# Exercise details
Could you retype the entries below exactly, omitting every picture?

# The data

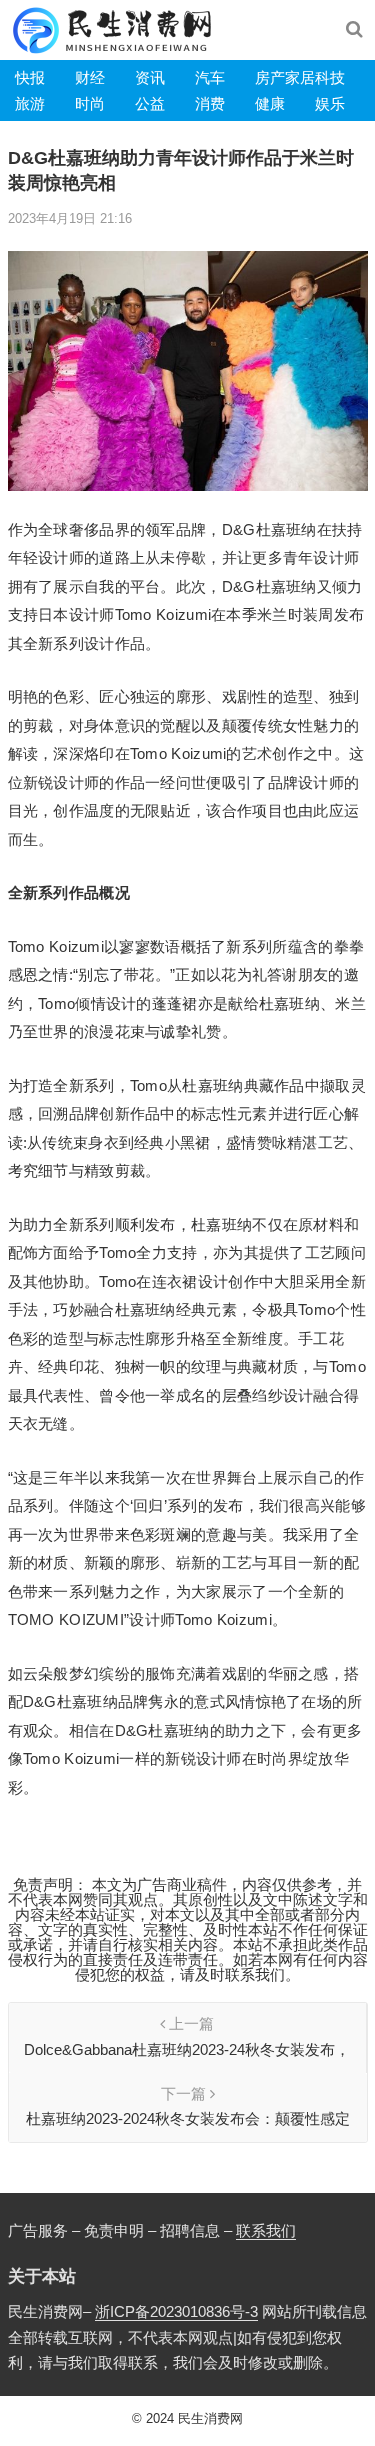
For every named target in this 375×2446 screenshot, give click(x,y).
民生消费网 (210, 2418)
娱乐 (330, 103)
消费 (210, 103)
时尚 (90, 103)
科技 (330, 77)
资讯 (150, 77)
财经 (90, 77)
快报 (30, 77)
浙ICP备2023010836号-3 (176, 2311)
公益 (150, 103)
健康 (270, 103)
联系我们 (266, 2230)
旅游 (30, 103)
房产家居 (285, 77)
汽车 (210, 77)
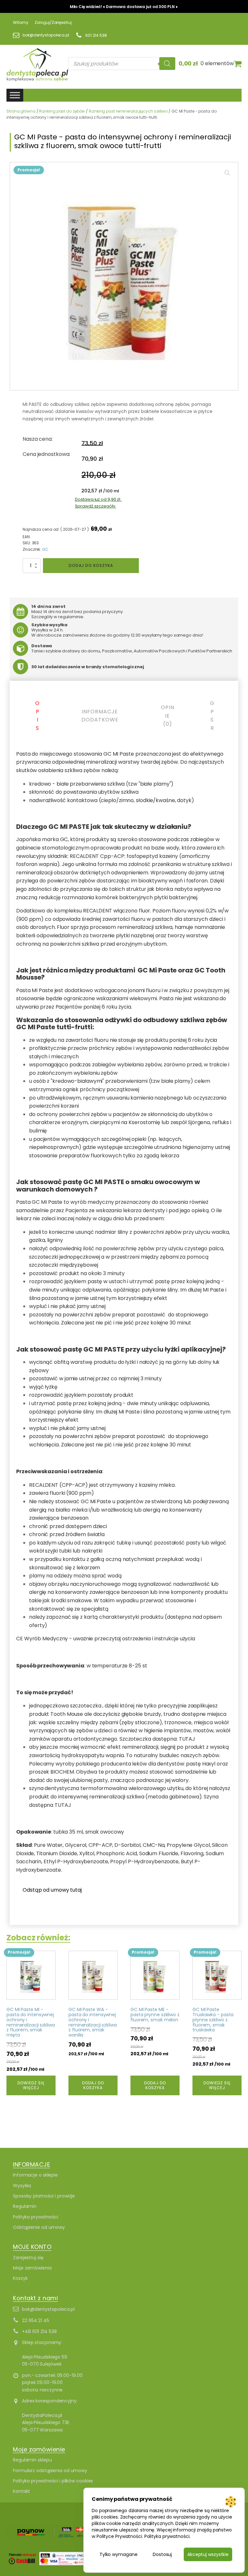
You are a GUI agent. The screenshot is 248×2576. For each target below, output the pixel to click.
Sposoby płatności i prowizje (44, 2196)
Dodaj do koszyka (91, 565)
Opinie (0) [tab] (167, 716)
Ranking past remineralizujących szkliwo (128, 111)
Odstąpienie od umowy (39, 2227)
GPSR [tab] (212, 715)
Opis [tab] (37, 715)
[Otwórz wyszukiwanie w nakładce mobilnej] (121, 63)
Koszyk (20, 2278)
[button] (227, 173)
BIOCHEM (62, 1772)
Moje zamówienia (32, 2268)
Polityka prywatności (35, 2217)
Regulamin (24, 2206)
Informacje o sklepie (35, 2175)
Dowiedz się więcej (31, 2085)
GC (45, 549)
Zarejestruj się (28, 2257)
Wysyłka (22, 2185)
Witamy (20, 22)
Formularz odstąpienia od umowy (50, 2470)
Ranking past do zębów (62, 111)
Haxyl (209, 1763)
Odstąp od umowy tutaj (52, 1890)
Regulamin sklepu (32, 2460)
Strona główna (21, 111)
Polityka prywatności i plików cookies (53, 2481)
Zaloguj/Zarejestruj (53, 22)
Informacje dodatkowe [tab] (100, 716)
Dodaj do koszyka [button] (93, 2085)
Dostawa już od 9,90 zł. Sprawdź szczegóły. (98, 502)
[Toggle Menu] (15, 95)
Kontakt (21, 2491)
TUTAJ (187, 1739)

# Response
For every named target in this 375×2446 screenshot, give click(x,y).
民生消费网 (210, 2418)
娱乐 (330, 103)
消费 (210, 103)
时尚 (90, 103)
科技 (330, 77)
资讯 (150, 77)
财经 (90, 77)
快报 (30, 77)
浙ICP备2023010836号-3 (176, 2311)
公益 (150, 103)
健康 (270, 103)
联系我们 (266, 2230)
旅游 (30, 103)
房产家居 (285, 77)
汽车 (210, 77)
You are a GUI agent. The screenshot is 248×2576. For each target below, output the pixel to click.
Sposoby płatności i prowizje (44, 2196)
Dodaj do koszyka (91, 565)
Opinie (0) [tab] (167, 716)
Ranking past remineralizujących szkliwo (128, 111)
Odstąpienie od umowy (39, 2227)
GPSR [tab] (212, 715)
Opis [tab] (37, 715)
[Otwórz wyszukiwanie w nakładce mobilnej] (121, 63)
Koszyk (20, 2278)
[button] (227, 173)
BIOCHEM (62, 1772)
Moje zamówienia (32, 2268)
Polityka prywatności (35, 2217)
Regulamin (24, 2206)
Informacje o sklepie (35, 2175)
Dowiedz się więcej (31, 2085)
GC (45, 549)
Zarejestruj się (28, 2257)
Wysyłka (22, 2185)
Witamy (20, 22)
Formularz odstąpienia od umowy (50, 2470)
Ranking past do zębów (62, 111)
Haxyl (209, 1763)
Odstąp od umowy tutaj (52, 1890)
Regulamin sklepu (32, 2460)
Strona główna (21, 111)
Polityka prywatności i plików cookies (53, 2481)
Zaloguj/Zarejestruj (53, 22)
Informacje dodatkowe [tab] (100, 716)
Dodaj do koszyka [button] (93, 2085)
Dostawa już od 9,90 zł. Sprawdź szczegóły. (98, 502)
[Toggle Menu] (15, 95)
Kontakt (21, 2491)
TUTAJ (187, 1739)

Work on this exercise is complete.